The problem with Allen Ginsberg is that his best poems are enormously long, immersive experiences. But wonderful. Consider “Howl”:

It begins, I saw the best minds of my generation destroyed by madness, starving hysterical naked,

And continues, dragging themselves through the negro streets at dawn looking for an angry fix,

and goes on, angelheaded hipsters burning for the ancient heavenly connection to the starry dynamo in the machinery of night

Oh, man. That’s on beyond cool. Try reading those lines out loud. You guys should go to the library and check out a copy. It’s an astonishing poem. It maintains that level of energy all the way to the end.

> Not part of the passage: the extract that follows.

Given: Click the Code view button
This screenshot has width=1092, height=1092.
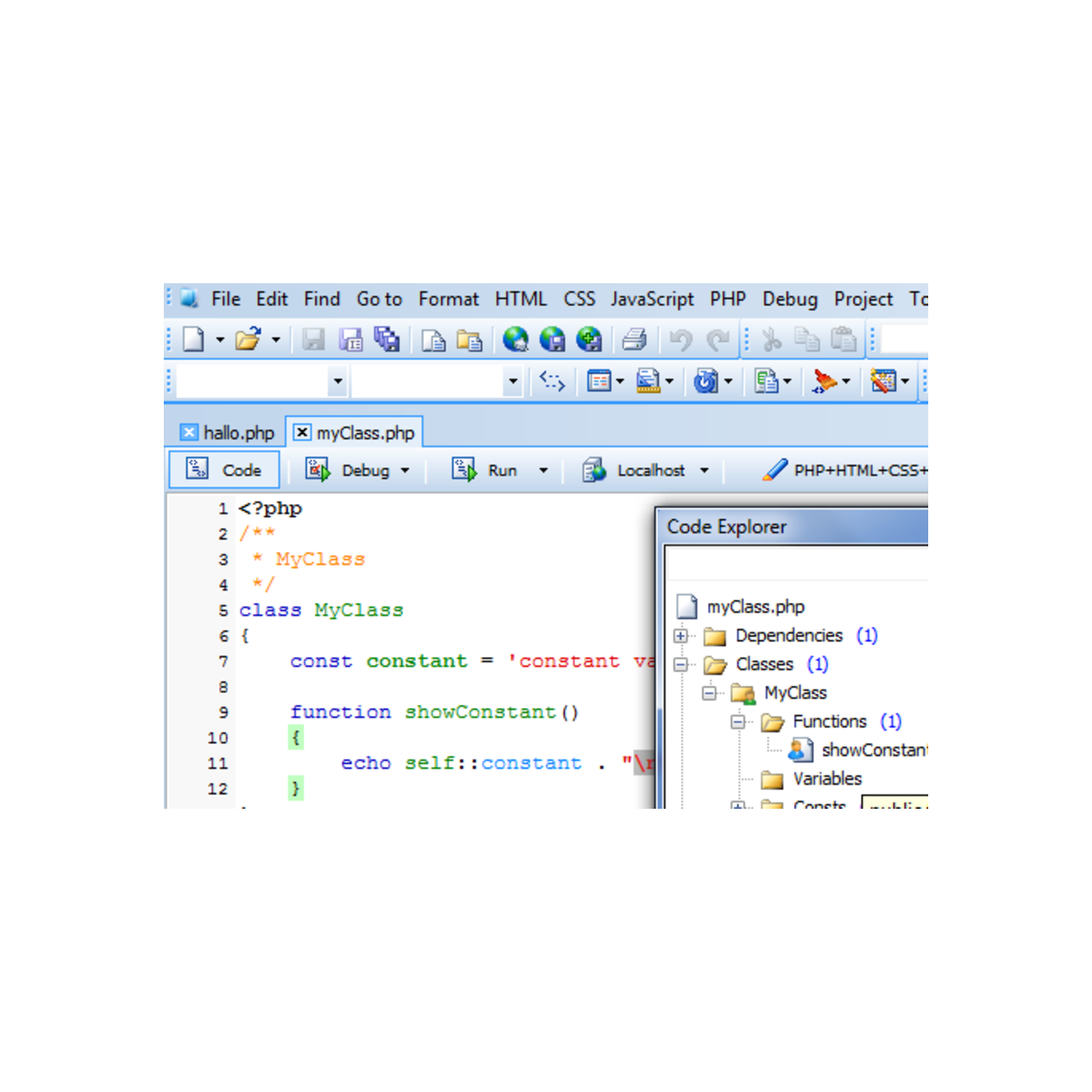Looking at the screenshot, I should click(x=224, y=470).
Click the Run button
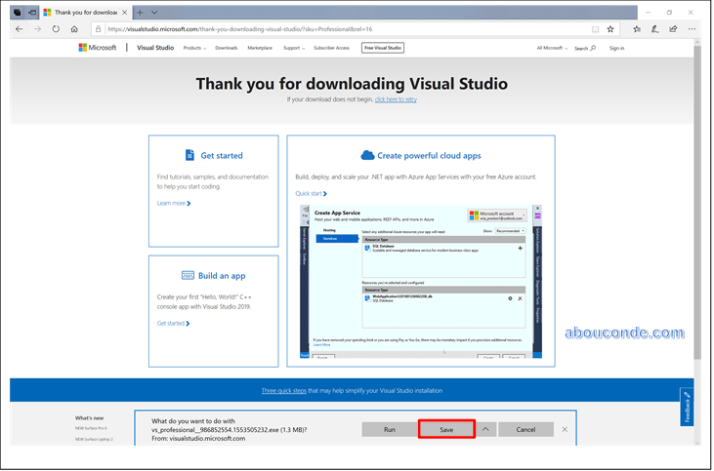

Today, however, we have something simpler, with a self-explanatory title:



New Stanzas for Amazing Grace
by Allen Ginsberg

I dreamed I dwelled in a homeless place
Where I was lost alone
Folk looked right through me into space
And passed with eyes of stone

[Rest of poem removed because it’s probably still in copyright]


Yes, it’s meant to be sung. What I want you guys to admire in it is its simplicity. It takes a lot of hard work and experience to write something that simple without looking silly.

Not that simplicity is everything. Consider “Howl.” Not at all simple. Immeasurably better.